Lately, a lot of the talk has turned to pardons, as those with political agendas talk up their favorites: the Amazon.com of espionage/American hero (choose your sobriquet) Edward Snowden; transgender traitor/Wikileaks champion Army private Chelsea (nee Bradley) Manning; wandering Army Sgt. Bowe Bergdahl; or email warrior Hillary Clinton. Others are calling for the pardon of a kosher foods company executive convicted of bank fraud. And last week, the sons of convicted spy Ethel Rosenberg returned to the White House, more than 50 years after pleading unsuccessfully to spare her life, to deliver a last-ditch appeal to Obama to exonerate her amid new evidence. Rumors even floated that the President had granted clemency en masse to the hapless Cleveland Browns.

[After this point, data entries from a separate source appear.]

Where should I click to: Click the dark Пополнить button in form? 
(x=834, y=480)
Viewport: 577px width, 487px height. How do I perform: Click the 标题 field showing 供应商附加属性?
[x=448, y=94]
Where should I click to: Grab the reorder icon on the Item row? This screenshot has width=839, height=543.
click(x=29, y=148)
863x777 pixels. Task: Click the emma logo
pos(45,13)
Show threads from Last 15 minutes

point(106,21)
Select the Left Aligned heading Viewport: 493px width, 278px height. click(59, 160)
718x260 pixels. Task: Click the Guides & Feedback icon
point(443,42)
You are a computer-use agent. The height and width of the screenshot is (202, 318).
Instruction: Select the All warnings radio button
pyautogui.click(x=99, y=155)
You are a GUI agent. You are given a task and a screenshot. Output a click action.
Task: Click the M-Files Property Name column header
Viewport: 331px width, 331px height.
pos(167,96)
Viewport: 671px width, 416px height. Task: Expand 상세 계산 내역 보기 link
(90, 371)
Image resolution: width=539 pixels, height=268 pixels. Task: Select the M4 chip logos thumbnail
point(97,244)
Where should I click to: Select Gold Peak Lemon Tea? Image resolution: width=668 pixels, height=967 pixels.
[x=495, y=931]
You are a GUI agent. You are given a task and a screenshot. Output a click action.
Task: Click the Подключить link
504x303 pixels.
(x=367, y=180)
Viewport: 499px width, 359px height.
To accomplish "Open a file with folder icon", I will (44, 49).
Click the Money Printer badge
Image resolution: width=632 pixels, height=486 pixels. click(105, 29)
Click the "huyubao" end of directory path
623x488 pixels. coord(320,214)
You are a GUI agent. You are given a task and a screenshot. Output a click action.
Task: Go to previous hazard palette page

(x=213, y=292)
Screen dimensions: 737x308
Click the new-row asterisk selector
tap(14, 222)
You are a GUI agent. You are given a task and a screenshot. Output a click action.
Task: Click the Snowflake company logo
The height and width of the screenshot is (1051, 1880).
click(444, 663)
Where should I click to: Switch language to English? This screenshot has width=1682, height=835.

That’s not to mention the thousands of other clemency petitions on file from federal inmates who were not convicted of drug crimes. No one’s talking about those, and the likelihood that Obama will grant any of those only slightly exceeds the chance that the earth will plummet into the sun before you read this.
But the drumbeats for a sweeping commutation of drug sentences are insistent… and getting louder. Last week, the Washington Post tried to humanize Obama’s commutation decisions, reporting on a clemency application that was denied:
Ferrell Scott was sentenced to life in prison for possession and conspiracy to distribute marijuana, a drug that’s now legal in many states and turning a handsome profit for the (primarily white) pot industry. Scott, like many nonviolent drug offenders serving long sentences, is black. Without any chance at parole, despite an exemplary behavior record, he appealed to President Obama for clemency. He found out that his bid for clemency had been denied when he got an email about “bad news” from a friend. Thinking something bad had happened to his 93-year-old mother, he called home. His daughter answered, crying, and told him the news.
“She cried like a baby and she was telling me that she didn’t know what she was supposed to do now. Couldn’t understand it,” Scott tells The Watch in a phone interview.
The Post’s article on Ferrell’s denial came two days after it wrote about Lori Claire Kavitz, who’s serving 24 years for a meth conspiracy, and is supported in her clemency bid by her sentencing judge, among others.
Yesterday, Ohio State University law professor Doug Berman noted in his sentencing blog that he had been “aggressively calling for Prez Obama to make significant use of his clemency power from literally his first day in office. This January 20, 2009 post was titled ‘Is it too early to start demanding President Obama use his clemency power?’ and in 2010 I authored this article in the New England Journal on Criminal and Civil Confinement under the title ‘Turning Hope-and-Change Talk Into Clemency Action for Nonviolent Drug Offenders.’ I suppose I should be happy that, with Prez Obama on his way out the door, a lot of other folks are now finally joining this call for action with some urgency.”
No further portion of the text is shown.